Selon la plainte, des trackers sont installés sur les appareils des utilisateurs dès qu'ils se connectent à Perplexity. Ces dispositifs donneraient à Meta et Google un accès complet aux échanges entre l'utilisateur et le moteur de recherche IA, leur permettant d'exploiter ces données sensibles à des fins publicitaires ou de les revendre à des tiers. Le plaignant affirme avoir partagé des informations financières et fiscales avec le chatbot, pensant que celles-ci resteraient confidentielles. Plus troublant encore, ce partage de données se produirait même lorsque l'utilisateur active le mode « Incognito » de Perplexity, censé garantir la confidentialité des recherches.
Cette affaire touche un point névralgique de l'écosystème IA. Les moteurs de recherche conversationnels comme Perplexity reposent sur un contrat implicite : l'utilisateur pose des questions parfois très personnelles, sur sa santé, ses finances ou sa vie privée, en échange d'une réponse directe et supposément confidentielle. Si ces conversations sont effectivement partagées avec les géants de la publicité, c'est tout le modèle de confiance des assistants IA qui vacille. Le timing est d'autant plus sensible que les lois californiennes sur la vie privée, parmi les plus strictes aux États-Unis, prévoient des sanctions lourdes en cas de violation avérée.
Perplexity AI nie catégoriquement les faits. Son porte-parole Jesse Dwyer a déclaré que l'entreprise n'avait « pas encore été formellement notifiée du dépôt de plainte » et affirme que « nous ne partageons pas les données utilisateurs avec Meta ou Google ». Du côté de Meta, un représentant a renvoyé vers ses conditions d'utilisation, qui interdisent aux annonceurs de lui transmettre des données sensibles. Google n'a pas commenté. Mais au-delà des dénégations, cette plainte pourrait créer un précédent majeur pour l'ensemble des plateformes IA conversationnelles, en posant une question fondamentale : quand vous parlez à une IA, qui d'autre écoute ?

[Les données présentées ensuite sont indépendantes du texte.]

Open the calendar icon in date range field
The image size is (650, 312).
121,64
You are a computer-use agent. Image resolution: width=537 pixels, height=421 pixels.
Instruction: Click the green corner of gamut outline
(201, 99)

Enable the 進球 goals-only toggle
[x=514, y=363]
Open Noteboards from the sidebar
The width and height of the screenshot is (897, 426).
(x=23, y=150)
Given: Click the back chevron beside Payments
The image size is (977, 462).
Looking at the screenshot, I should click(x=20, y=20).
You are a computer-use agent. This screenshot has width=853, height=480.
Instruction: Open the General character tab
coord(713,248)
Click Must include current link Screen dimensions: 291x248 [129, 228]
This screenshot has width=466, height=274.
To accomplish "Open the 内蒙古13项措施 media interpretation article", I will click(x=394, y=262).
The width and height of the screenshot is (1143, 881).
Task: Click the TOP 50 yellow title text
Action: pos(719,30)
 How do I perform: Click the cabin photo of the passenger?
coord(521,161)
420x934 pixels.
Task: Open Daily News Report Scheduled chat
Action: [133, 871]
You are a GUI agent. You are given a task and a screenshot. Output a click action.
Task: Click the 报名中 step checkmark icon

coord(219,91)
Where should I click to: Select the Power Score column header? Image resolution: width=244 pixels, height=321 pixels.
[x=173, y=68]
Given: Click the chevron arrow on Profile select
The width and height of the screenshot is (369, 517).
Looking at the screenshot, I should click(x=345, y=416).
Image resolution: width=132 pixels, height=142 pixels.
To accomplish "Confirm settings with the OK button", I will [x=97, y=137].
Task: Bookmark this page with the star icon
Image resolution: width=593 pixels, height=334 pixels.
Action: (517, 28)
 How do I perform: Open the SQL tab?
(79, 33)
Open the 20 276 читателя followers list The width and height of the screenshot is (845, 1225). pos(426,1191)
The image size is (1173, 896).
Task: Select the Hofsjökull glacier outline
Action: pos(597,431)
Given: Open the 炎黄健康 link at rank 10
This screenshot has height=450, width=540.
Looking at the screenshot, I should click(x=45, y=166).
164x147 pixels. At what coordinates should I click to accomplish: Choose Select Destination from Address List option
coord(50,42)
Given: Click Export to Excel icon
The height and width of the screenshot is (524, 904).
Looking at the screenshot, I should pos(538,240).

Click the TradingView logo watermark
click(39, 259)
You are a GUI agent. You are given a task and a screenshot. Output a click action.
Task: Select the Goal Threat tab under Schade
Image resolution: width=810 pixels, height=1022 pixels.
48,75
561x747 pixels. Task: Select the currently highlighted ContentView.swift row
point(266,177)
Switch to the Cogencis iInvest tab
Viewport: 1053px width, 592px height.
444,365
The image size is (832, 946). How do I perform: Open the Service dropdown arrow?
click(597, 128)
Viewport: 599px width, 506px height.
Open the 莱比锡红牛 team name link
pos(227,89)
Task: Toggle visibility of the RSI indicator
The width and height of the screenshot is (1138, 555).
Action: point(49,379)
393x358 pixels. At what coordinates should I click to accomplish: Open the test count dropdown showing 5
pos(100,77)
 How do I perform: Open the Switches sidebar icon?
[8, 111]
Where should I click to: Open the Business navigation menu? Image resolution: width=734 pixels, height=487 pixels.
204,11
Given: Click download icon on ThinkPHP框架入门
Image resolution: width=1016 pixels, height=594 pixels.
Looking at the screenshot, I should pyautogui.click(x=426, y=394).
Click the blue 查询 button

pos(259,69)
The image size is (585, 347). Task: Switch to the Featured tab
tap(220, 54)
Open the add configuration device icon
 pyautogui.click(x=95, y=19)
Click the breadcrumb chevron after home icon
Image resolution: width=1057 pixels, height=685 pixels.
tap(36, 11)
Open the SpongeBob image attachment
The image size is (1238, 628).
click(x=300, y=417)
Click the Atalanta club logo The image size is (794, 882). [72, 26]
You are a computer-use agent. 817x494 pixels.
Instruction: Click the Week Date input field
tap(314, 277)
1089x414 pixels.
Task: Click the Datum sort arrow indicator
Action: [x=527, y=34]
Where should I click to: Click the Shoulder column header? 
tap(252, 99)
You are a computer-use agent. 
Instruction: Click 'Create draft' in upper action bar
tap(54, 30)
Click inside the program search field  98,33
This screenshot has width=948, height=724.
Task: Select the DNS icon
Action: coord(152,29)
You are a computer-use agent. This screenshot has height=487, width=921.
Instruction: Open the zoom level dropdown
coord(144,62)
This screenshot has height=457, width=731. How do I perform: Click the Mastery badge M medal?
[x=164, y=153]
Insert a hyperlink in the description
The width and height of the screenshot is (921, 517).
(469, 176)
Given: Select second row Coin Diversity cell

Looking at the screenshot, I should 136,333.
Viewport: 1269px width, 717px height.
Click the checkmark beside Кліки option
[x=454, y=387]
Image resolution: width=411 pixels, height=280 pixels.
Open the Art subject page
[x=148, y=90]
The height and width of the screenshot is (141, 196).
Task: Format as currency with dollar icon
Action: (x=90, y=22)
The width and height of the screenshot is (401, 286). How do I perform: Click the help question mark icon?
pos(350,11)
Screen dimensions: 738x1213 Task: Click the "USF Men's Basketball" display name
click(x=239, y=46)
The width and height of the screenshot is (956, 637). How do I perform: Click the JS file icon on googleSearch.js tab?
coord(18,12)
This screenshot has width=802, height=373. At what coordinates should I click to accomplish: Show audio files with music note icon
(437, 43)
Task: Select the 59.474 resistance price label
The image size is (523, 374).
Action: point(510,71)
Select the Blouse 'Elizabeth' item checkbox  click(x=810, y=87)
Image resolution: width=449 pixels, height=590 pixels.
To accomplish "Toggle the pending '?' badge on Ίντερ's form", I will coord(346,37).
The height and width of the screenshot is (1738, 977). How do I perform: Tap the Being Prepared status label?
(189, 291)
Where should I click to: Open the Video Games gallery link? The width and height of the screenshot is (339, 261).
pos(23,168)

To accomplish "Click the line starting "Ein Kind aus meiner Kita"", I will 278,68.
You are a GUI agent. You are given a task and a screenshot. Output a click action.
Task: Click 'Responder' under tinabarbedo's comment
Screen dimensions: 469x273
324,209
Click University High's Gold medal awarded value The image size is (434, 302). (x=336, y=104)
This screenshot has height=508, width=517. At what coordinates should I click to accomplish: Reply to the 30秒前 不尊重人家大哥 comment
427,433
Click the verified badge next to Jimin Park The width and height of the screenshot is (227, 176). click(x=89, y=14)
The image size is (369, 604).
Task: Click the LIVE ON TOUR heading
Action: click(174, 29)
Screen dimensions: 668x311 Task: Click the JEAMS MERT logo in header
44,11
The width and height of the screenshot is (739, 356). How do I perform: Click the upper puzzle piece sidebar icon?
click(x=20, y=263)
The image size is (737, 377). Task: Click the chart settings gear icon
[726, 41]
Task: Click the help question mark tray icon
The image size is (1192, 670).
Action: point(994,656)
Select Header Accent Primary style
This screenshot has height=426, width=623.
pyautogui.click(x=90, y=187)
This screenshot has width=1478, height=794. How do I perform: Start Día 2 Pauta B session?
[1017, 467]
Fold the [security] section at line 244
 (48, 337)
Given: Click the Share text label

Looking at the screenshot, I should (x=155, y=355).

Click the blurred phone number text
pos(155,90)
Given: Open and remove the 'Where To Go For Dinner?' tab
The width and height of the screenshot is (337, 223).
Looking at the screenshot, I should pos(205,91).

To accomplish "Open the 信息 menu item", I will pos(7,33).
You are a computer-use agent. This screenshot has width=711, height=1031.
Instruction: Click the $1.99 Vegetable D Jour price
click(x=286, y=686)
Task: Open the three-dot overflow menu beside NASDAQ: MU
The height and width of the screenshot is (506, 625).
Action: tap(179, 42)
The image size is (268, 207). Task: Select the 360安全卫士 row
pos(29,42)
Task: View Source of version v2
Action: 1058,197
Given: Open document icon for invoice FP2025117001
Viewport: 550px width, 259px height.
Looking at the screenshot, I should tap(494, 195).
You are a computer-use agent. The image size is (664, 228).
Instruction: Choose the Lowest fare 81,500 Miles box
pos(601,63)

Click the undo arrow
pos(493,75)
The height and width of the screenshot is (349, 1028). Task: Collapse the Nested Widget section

Alors que l'IA conversationnelle s'impose dans le quotidien de millions de personnes, cette affaire rappelle que la course à la monétisation peut entrer en collision frontale avec la protection des données. Les utilisateurs confient à ces outils des requêtes qu'ils n'oseraient parfois pas taper dans un moteur de recherche classique. Si la justice confirme les allégations, Perplexity risque bien plus qu'une amende : c'est la crédibilité de toute une génération de produits IA qui serait mise en question. À l'heure où l'Europe impose le AI Act et où les États américains multiplient les législations sur la vie privée numérique, ce procès pourrait bien devenir le premier grand test judiciaire de la transparence des assistants IA.